E’ in scena al Teatro “ San Luigi Guanella “ di Roma un bel lavoro scritto a quattro mani da Avio Focolari e Fabio Luigi Lionello, un lavoro basato su notizie che inducono a ritenere che l’inno della nazione francese, la nostra cugina d’oltralpe, sia stato composto ed ideato da un italiano, quel Giovanni Battista Viotti che trasferitosi a Parigi in cerca di fortuna, venne molto apprezzato dai francesi per la sua attività di sensibile violinista.
Viotti aspirò a diventare il Direttore dell’Operà di Parigi ed a questo fine organizzò un concerto in casa sua, concerto al quale avrebbero dovuto prendere parte vari personaggi della Parigi pre rivoluzionaria: un ambiente di varia estrazione, da nobili più o meno in auge a stranissimi personaggi che avrebbero dovuto, secondo lui, contribuire alla sua elezione.
Ma come sempre, le cose non andarono per i il verso giusto e la riunione concertistica venne scambiata per una riunione di cospiratori.
La descrizione dei fatti nella loro vera verità è sensibilmente descritta da questo lavoro che Avio Focolari ( G.B. Viotti ) interpreta magistralmente in forma comicamente efficace, coadiuvato da un numeroso e ben assortito cast di servitori-padroni, di nobildonne in cerca di considerazione da parte del violinista, di sciantose, di ladri di spartiti musicali che vorrebbero impossessarsi dello spartito musicale del famoso inno “ La Marsigliese “.

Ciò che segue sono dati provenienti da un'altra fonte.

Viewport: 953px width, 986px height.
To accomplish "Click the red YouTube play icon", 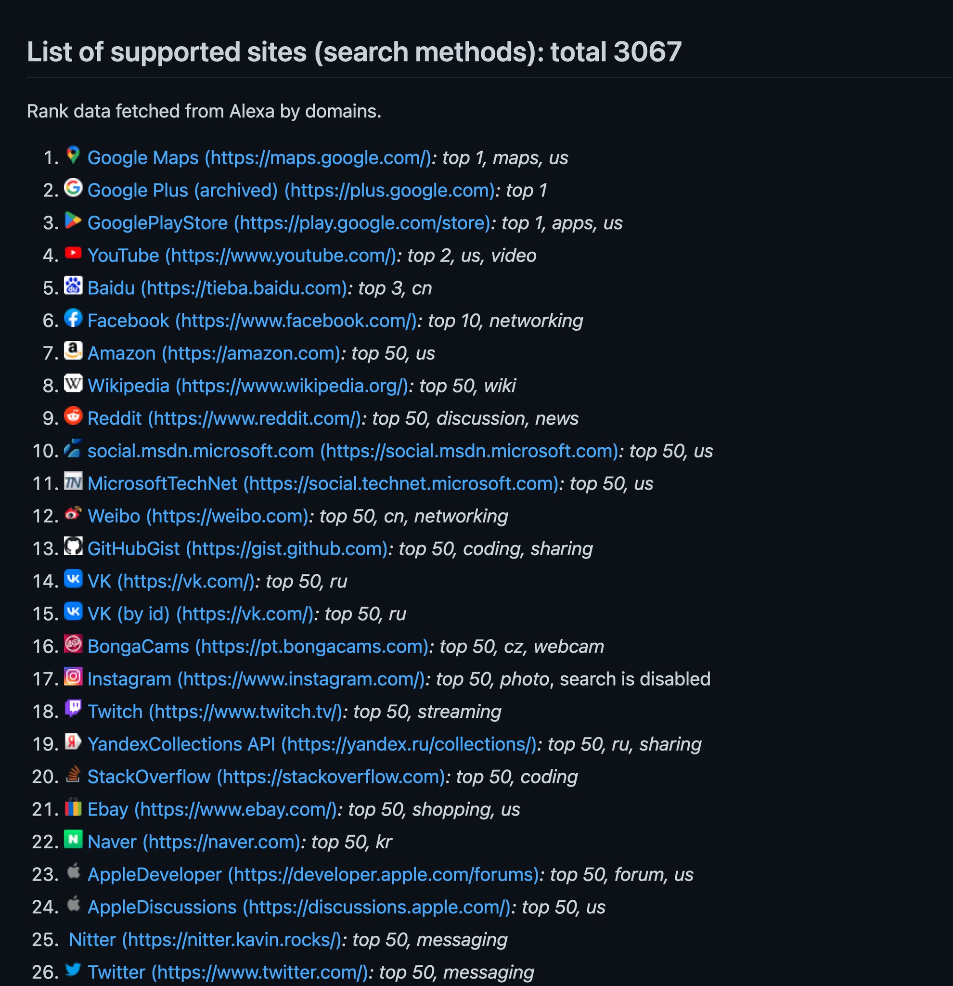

Il pregio di questo bel lavoro, che nasce da un’idea di Silvestro Farinelli recepita e portata in scena dallo stesso Focolari e da Fabio Luigi Lionello, è quello di banalizzare in forma comica un vero e proprio dramma, quello della incombente prima rivoluzione francese svoltasi a cavallo degli anni tra il 1789 ed il 1799, una forma di rivolta tendente ad estendere a tutti i cittadini francesi quei privilegi che erano fino ad allora riservati in forma esclusiva a clero e nobiltà: la monarchia assoluta, quella in capo al re, venne alla fine abolita e vennero gettate le basi per la proclamazione della repubblica.
Perché è importante il soggetto che Farinelli ha così abilmente identificato? Perché l’argomento, seppure comicamente descritto e basato su fatti storicamente documentati, è un argomento di tale valore che ha costituito le fondamenta delle moderne Costituzioni e della emanazione della “ Dichiarazione dei diritti dell’uomo e del cittadino “.
Ed un complesso e ben organizzato sistema di attori, di scenografie, di musiche efficacissime che accompagnano lo svolgimento della ben narrata ed interpretata vicenda contribuisce a rendere l’idea di come si possa raccontare la storia non soltanto in maniera quasi drammatica come normalmente è uso operare, ma anche attraverso l’utilizzo di una forma di narrazione teatrale, il fatto comico, che forse più di ogni altra, rende l’idea e ne facilita l’apprendimento, delle vicende da narrarsi.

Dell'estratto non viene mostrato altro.